Anyway, for anyone interested, here’s my current site.hs
:
main :: IO ()
main = hakyllWith hakyllConfig $ do
match "images/*" $ do
route idRoute
compile copyFileCompiler
match "css/*" $ do
route idRoute
compile compressCssCompiler
These two rules copy the images and css directories into their appropriate locations.
tags <- buildTags "posts/*" (fromCapture "tags/*.html")

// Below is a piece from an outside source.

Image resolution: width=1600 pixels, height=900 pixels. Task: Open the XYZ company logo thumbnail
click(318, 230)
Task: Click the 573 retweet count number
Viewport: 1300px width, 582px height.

tagsRules tags $ \tag pattern -> do
let title = "Posts tagged \"" ++ tag ++ "\""
route idRoute
compile $ do
posts <- chronological =<< loadAll pattern
let ctx = constField "title" title `mappend`
listField "posts" postCtx (return posts) `mappend`
defaultContext
makeItem ""
>>= loadAndApplyTemplate "templates/tag.html" ctx
>>= loadAndApplyTemplate "templates/default.html" ctx
>>= relativizeUrls
This bit is pretty much cobbled together from examples in the documentation, to generate tags pages (click on the haskell link above to see one).
match "pages/*" $ do
route $ gsubRoute "pages/" (const "p/") `composeRoutes` setExtension "html"
let tagsCtx = postCtxWithTags $ sorted tags
compile $ pandocCompiler
>>= loadAndApplyTemplate "templates/post.html" tagsCtx
>>= loadAndApplyTemplate "templates/default.html" tagsCtx
>>= relativizeUrls
match "posts/*" $ do
route $ customRoute oldStylePath `composeRoutes` setExtension "html"

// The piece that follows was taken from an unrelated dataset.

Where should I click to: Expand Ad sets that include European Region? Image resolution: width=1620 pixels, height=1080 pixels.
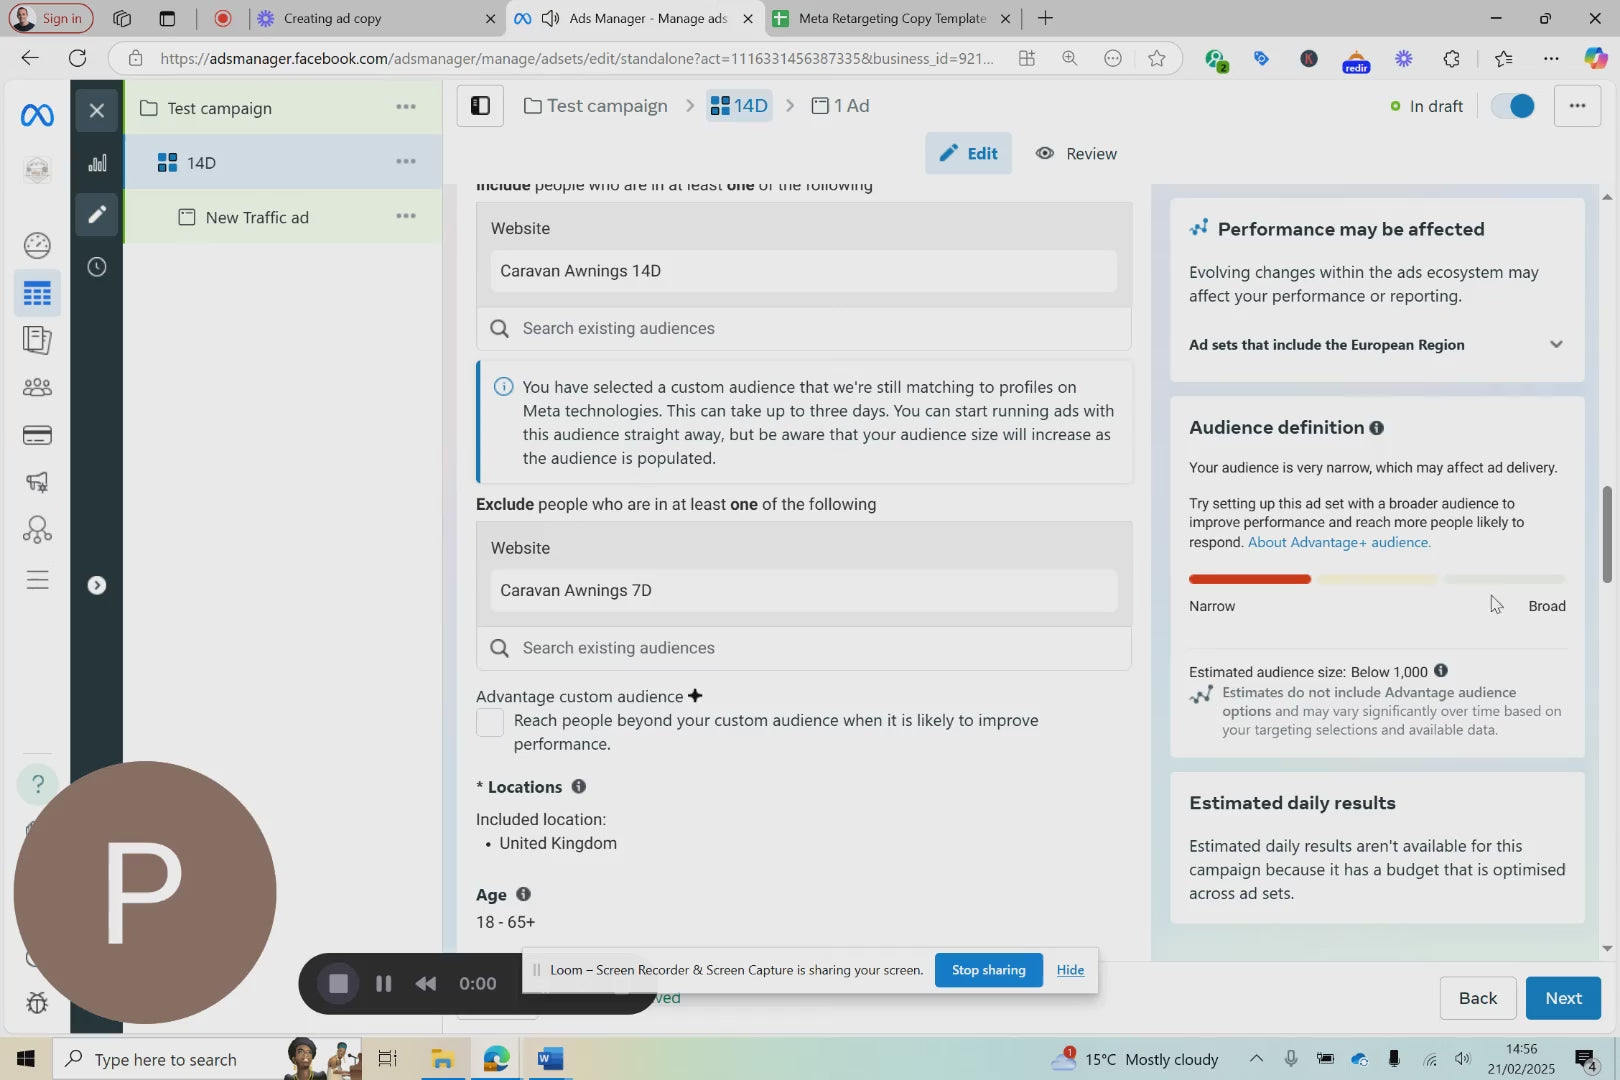(1555, 345)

let tagsCtx = postCtxWithTags $ sorted tags
compile $ pandocCompiler
>>= saveSnapshot "content"
>>= loadAndApplyTemplate "templates/post.html" tagsCtx
>>= loadAndApplyTemplate "templates/default.html" tagsCtx
>>= relativizeUrls
Next are rules for pages
and posts
directories; pages are the Web Authentication and Parsing with Derivatives pages in the header. What you are currently reading is a post.
create ["atom.xml"] $ do
route idRoute
compile $ do
let feedCtx = postCtx `mappend` bodyField "description"
posts <- fmap (take 10) . recentFirst =<< loadAllSnapshots "posts/*" "content"
renderAtom feedConfiguration feedCtx posts
create ["rss.xml"] $ do
route idRoute
compile $ do
let feedCtx = postCtx `mappend` bodyField "description"
posts <- fmap (take 10) . recentFirst =<< loadAllSnapshots "posts/*" "content"
renderRss feedConfiguration feedCtx posts
And these two rules create the RSS and Atom feeds, as plain XML files.
create ["archive.html"] $ do
route idRoute
compile $ do
posts <- recentFirst =<< loadAll "posts/*"
let archiveCtx =
listField "posts" postCtx (return posts) `mappend`
constField "title" "Archives" `mappend`
defaultContext
makeItem ""
>>= loadAndApplyTemplate "templates/archive.html" archiveCtx
>>= loadAndApplyTemplate "templates/default.html" archiveCtx
>>= relativizeUrls
match "index.html" $ do
route idRoute
compile $ do
posts <- fmap (take 10) . recentFirst =<< loadAll "posts/*"
let indexCtx =
listField "posts" postCtx (return posts) `mappend`
constField "title" "Home" `mappend`
tagCloudField "tagCloud" 50 150 tags `mappend`
defaultContext
getResourceBody
>>= applyAsTemplate indexCtx
>>= loadAndApplyTemplate "templates/default.html" indexCtx
>>= relativizeUrls
match "templates/*" $ compile templateBodyCompiler
Then it creates the archive and index pages.
The only part that isn’t taken more or less directly from some tutorial or example code is the custom route for pages, which is used to convert what Hakyll would come up with normally into what Blogger used.
-- Blogger paths for posts were /year/month/titlish; this function converts a
-- filename starting with year-month-date-titlish and turns it into a filepath
-- matching the Blogger format.
oldStylePath :: Identifier -> FilePath
oldStylePath ident = year </> month </> titlish
where basename = takeBaseName $ toFilePath ident
parts = splitAll "-" basename
[year,month] = take 2 parts
titlish = intercalate "-" $ drop 3 parts
The formatting is done with Bootstrap, the fonts Merriweather and Merriweather Sans are from Google Fonts, and I added a Disqus comment thingy. I have also added MathJax for the occasional math formatting (so don’t complain if you momentarily see some TeX which is replaced by pretty mathy stuff).
And then a miracle occurs, and Maniagnosis exsists. Can I get an Amen?
Now, as to why I did it…I’m afraid I don’t understand the question.